+++ DATASET EXTRACT

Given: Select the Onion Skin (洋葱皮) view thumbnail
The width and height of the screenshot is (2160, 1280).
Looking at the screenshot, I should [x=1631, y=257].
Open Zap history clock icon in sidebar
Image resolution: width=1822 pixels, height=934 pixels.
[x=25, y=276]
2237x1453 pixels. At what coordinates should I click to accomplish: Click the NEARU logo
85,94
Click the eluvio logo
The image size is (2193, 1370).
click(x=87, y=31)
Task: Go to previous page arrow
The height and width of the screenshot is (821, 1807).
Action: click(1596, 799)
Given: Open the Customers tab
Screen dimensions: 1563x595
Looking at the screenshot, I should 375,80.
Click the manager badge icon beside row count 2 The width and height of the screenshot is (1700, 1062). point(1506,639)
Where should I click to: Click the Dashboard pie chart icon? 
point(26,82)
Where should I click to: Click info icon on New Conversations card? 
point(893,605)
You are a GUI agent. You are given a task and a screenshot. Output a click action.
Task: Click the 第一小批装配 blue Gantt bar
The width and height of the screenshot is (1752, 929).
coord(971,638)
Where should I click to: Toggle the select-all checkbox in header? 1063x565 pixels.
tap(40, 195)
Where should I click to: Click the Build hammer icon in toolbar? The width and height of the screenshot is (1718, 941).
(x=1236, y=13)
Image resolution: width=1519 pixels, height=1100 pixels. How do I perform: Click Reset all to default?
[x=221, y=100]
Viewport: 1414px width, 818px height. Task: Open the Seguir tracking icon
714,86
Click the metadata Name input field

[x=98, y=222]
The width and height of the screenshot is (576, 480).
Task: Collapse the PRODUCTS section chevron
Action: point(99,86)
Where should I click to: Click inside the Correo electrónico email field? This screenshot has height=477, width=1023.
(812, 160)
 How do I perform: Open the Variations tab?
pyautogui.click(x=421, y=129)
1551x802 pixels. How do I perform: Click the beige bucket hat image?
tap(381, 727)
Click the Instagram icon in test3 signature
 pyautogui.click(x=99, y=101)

++++++

■ WHAT IS NEEDED ■
Write out again, exactly as they appear above, the lines from the one containing "Viewport: 1414px width, 818px" to the final line, and only those.

■ SOLUTION TO THE EXERCISE ■
Viewport: 1414px width, 818px height. Task: Open the Seguir tracking icon
714,86
Click the metadata Name input field

[x=98, y=222]
The width and height of the screenshot is (576, 480).
Task: Collapse the PRODUCTS section chevron
Action: point(99,86)
Where should I click to: Click inside the Correo electrónico email field? This screenshot has height=477, width=1023.
(812, 160)
 How do I perform: Open the Variations tab?
pyautogui.click(x=421, y=129)
1551x802 pixels. How do I perform: Click the beige bucket hat image?
tap(381, 727)
Click the Instagram icon in test3 signature
 pyautogui.click(x=99, y=101)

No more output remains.